8. As governmental review and payment dictates become more onerous, an increasing number of health care providers will choose to leave the system.
- Already, as the requirements and poor payment rates of Medicare and Medicaid impact providers, they choose to leave the system altogether.
- This means a fewer number of providers will be available to treat patients — meaning longer delays in getting appointments and perhaps even restrictions on your choice of physician. As the federal government becomes the equivalent of a giant HMO, you very well may be told whom to see, eliminating freedom of choice altogether.
- Worse yet, all medical care providers conceivably might be required to become federal employees.

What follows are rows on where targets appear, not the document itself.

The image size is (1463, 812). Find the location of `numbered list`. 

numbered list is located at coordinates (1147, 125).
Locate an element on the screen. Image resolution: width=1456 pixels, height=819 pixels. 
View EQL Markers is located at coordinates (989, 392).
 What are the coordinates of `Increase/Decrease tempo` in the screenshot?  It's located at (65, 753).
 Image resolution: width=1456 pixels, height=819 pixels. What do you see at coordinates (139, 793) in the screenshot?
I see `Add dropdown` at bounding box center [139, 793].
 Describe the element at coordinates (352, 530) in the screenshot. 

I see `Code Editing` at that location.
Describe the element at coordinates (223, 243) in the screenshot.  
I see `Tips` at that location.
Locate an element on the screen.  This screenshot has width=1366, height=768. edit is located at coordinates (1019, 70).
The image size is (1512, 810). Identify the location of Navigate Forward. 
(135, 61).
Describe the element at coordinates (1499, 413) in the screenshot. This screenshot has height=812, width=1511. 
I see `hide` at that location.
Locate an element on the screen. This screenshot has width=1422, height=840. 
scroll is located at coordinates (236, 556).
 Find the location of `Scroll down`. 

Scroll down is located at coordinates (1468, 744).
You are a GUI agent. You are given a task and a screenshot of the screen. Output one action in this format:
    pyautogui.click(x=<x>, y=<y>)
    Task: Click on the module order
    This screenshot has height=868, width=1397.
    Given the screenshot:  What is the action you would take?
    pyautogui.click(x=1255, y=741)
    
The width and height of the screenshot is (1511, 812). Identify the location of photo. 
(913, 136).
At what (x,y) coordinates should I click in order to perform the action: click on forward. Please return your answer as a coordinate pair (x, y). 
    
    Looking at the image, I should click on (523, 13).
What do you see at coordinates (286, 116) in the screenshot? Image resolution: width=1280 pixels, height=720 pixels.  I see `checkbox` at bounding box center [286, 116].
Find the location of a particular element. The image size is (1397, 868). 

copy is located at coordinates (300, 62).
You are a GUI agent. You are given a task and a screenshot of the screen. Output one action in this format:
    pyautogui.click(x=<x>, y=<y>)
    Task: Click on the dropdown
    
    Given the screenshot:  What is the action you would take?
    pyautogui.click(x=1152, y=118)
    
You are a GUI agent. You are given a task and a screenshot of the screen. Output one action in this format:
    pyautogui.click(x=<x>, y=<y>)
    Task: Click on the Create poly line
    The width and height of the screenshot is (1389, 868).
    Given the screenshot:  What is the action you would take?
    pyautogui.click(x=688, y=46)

9. As federal medical costs spiral upward, look for Medicare (and any new program) premiums (especially Parts B and D), co-payments, and deductibles to go up. Benefits to Seniors will be reduced to help pay for benefits being newly-extended to others.
10. Promised offsetting savings — often cited by the President as in the range of $300 to $400 billion — as a result of “efficiencies” or “modernized systems” will prove to be ephemeral, illusory, or non-existent. The entire history of Medicare and Medicaid proves this. The system is not self-funding. Increasingly, the tax burden will be placed on Americans, including Seniors.
Conclusion
There will be those who will try to convince Seniors that “health reform” is vital and that the changes made will not be as drastic as those outlined above. They are, in effect, quietly repeating: “Come into my parlor, said the spider to the fly.”
Tags: health care reform, Medicare, seniors
Why are they trying to rush this health care bill through. I don’t think anyone thinks that health care does not need to be reformed. They just need to do this the right way. Get the party politics out of it and do the right thing for the people. It doesn’t have to be this way.